■ Records shown ■
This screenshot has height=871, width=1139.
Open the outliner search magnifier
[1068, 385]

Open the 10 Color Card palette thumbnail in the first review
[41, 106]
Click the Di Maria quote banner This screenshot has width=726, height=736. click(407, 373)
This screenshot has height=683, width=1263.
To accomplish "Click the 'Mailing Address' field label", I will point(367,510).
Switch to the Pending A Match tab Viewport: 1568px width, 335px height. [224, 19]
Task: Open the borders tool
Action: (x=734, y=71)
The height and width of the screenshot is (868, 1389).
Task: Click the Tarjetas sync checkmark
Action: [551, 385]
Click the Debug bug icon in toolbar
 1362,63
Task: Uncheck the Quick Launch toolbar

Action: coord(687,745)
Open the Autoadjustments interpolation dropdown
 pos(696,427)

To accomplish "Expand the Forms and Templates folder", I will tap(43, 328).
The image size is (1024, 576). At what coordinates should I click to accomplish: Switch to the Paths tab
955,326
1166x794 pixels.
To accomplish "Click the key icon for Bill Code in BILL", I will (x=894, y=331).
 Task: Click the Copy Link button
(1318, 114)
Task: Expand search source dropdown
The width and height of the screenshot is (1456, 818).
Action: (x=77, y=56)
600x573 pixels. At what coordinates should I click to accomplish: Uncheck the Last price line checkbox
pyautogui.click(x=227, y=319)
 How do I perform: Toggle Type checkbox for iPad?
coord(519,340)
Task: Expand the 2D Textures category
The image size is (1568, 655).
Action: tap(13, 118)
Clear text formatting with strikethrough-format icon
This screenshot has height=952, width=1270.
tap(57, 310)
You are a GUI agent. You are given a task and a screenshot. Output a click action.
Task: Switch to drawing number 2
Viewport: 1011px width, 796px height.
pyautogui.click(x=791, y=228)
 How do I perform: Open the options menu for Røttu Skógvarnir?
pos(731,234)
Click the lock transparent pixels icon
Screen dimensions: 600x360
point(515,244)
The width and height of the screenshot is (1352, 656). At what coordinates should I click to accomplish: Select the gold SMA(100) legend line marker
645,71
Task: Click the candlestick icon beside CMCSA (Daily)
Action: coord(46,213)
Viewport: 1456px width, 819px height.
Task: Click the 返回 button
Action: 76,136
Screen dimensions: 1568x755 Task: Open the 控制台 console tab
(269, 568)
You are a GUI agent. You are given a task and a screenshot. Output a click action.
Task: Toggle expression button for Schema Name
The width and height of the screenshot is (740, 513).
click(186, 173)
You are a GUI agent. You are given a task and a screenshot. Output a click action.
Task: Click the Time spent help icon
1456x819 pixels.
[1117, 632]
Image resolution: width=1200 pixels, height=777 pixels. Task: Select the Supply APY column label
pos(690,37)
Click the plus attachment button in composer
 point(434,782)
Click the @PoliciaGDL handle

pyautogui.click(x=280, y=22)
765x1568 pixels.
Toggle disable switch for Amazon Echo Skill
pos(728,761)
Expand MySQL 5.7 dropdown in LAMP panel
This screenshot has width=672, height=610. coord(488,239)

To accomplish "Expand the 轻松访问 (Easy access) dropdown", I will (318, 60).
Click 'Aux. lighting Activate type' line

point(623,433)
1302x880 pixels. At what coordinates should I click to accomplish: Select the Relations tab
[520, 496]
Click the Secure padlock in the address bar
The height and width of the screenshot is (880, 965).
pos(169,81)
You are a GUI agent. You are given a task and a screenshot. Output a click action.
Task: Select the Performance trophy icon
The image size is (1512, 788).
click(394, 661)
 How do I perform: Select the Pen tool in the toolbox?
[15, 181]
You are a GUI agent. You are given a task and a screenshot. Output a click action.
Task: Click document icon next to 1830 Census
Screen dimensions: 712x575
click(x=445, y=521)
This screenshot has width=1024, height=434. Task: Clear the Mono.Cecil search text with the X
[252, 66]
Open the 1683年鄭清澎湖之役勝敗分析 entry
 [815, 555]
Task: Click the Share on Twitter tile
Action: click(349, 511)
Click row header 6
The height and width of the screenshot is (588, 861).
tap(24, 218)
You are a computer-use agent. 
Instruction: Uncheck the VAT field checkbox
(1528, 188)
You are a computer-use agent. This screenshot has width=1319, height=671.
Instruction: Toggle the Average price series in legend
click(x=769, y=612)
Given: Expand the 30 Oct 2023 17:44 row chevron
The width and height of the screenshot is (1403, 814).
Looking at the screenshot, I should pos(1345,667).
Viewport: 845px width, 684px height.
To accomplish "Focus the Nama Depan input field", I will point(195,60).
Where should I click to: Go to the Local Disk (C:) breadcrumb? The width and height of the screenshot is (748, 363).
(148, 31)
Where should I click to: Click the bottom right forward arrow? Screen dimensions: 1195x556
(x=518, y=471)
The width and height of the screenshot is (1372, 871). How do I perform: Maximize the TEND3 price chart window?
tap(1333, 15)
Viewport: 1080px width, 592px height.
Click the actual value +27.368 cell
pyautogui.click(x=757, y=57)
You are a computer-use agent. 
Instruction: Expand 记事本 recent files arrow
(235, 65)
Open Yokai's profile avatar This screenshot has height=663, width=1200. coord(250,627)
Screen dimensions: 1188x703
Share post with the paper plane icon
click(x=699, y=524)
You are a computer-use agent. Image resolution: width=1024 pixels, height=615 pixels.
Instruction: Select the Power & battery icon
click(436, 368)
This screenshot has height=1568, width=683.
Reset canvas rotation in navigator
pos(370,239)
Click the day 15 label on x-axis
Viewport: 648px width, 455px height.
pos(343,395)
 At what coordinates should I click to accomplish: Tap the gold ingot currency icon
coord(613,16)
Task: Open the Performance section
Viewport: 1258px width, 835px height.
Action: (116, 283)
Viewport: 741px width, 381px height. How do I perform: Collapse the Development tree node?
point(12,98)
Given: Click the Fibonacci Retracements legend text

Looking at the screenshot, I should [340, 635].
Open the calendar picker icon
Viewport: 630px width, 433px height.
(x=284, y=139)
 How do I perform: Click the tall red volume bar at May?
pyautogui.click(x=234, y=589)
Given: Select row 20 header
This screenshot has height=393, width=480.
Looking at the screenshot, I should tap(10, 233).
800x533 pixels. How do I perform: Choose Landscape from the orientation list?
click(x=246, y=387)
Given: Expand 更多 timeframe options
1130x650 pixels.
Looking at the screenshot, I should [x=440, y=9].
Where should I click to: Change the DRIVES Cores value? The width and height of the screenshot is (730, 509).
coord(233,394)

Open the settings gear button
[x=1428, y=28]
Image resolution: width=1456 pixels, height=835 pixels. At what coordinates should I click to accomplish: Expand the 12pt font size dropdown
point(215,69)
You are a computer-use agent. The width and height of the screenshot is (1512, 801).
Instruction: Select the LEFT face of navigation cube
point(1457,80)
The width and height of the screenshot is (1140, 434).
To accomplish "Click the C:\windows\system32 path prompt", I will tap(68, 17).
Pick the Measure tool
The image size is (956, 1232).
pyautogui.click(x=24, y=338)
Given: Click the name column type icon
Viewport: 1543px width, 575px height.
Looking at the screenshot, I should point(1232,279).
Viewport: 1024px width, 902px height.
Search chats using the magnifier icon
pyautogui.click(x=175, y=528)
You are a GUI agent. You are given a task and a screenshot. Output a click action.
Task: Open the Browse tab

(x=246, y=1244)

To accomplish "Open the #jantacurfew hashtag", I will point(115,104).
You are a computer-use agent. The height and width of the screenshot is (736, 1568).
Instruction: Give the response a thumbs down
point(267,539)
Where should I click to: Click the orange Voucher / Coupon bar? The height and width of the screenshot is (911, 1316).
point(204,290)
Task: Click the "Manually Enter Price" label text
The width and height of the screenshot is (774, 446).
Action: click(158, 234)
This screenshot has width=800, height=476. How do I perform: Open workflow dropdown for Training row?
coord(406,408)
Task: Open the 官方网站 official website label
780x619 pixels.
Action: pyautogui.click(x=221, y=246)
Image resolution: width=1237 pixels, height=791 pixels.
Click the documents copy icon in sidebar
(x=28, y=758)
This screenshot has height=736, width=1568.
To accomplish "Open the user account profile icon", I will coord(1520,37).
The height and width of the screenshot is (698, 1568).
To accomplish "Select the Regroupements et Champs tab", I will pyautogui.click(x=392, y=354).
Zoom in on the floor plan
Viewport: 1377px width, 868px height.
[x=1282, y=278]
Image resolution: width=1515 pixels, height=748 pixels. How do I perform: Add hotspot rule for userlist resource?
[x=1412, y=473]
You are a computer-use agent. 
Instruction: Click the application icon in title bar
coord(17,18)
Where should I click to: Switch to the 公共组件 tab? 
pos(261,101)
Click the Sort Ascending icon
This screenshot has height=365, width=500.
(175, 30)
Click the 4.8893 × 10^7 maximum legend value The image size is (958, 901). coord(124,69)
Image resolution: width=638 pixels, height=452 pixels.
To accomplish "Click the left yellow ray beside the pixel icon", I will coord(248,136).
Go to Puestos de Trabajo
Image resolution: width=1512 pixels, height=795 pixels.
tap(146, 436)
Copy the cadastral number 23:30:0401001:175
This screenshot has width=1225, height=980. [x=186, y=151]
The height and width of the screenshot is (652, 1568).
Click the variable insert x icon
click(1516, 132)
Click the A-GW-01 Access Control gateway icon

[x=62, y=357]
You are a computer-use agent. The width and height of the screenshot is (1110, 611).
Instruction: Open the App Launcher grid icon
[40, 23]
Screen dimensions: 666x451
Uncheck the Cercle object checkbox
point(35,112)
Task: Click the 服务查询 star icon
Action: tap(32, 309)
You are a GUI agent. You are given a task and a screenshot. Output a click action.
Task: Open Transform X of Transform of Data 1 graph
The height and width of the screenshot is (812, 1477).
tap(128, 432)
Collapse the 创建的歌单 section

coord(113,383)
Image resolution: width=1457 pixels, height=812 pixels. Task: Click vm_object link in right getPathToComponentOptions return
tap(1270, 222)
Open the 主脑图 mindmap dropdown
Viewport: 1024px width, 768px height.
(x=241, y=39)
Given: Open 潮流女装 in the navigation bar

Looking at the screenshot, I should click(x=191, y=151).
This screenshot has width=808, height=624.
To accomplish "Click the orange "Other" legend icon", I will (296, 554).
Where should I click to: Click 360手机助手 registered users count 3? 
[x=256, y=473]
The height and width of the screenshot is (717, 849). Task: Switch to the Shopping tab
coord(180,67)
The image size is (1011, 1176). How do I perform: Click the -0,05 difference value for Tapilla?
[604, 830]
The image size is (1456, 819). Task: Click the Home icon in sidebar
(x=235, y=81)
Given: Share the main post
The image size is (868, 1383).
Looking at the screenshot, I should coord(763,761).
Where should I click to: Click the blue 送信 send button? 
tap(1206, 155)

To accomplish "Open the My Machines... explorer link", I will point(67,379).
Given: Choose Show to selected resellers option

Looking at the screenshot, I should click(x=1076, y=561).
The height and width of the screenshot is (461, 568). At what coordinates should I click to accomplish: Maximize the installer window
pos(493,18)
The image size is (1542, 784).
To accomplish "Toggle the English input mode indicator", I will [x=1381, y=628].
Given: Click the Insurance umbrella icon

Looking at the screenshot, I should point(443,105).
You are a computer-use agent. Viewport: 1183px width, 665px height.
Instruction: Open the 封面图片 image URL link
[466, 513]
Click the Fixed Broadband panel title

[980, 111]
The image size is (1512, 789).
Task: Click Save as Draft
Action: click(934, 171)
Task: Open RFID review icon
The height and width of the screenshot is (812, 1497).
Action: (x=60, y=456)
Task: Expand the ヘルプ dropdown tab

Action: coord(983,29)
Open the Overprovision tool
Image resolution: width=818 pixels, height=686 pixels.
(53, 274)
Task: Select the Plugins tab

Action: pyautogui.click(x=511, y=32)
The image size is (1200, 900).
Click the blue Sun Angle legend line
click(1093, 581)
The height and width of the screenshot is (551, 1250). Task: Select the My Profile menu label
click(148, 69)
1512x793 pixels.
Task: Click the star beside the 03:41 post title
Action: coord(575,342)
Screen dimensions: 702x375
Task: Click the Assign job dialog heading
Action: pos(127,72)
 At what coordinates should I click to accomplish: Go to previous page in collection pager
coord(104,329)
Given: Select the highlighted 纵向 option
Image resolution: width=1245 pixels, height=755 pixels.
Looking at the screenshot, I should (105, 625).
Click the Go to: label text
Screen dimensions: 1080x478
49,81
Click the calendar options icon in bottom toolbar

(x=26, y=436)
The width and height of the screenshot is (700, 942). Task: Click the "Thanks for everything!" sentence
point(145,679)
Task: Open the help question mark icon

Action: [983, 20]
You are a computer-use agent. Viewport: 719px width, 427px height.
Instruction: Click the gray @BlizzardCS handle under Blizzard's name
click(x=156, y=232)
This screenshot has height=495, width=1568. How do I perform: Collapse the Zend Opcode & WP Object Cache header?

■ What is expected ■
Rewrite the items from the first line through the line containing "I will point(367,510).", replacing "magnifier" with "icon" and changing nothing else.

■ Output of the exercise ■
This screenshot has height=871, width=1139.
Open the outliner search icon
[1068, 385]

Open the 10 Color Card palette thumbnail in the first review
[41, 106]
Click the Di Maria quote banner This screenshot has width=726, height=736. click(407, 373)
This screenshot has height=683, width=1263.
To accomplish "Click the 'Mailing Address' field label", I will point(367,510).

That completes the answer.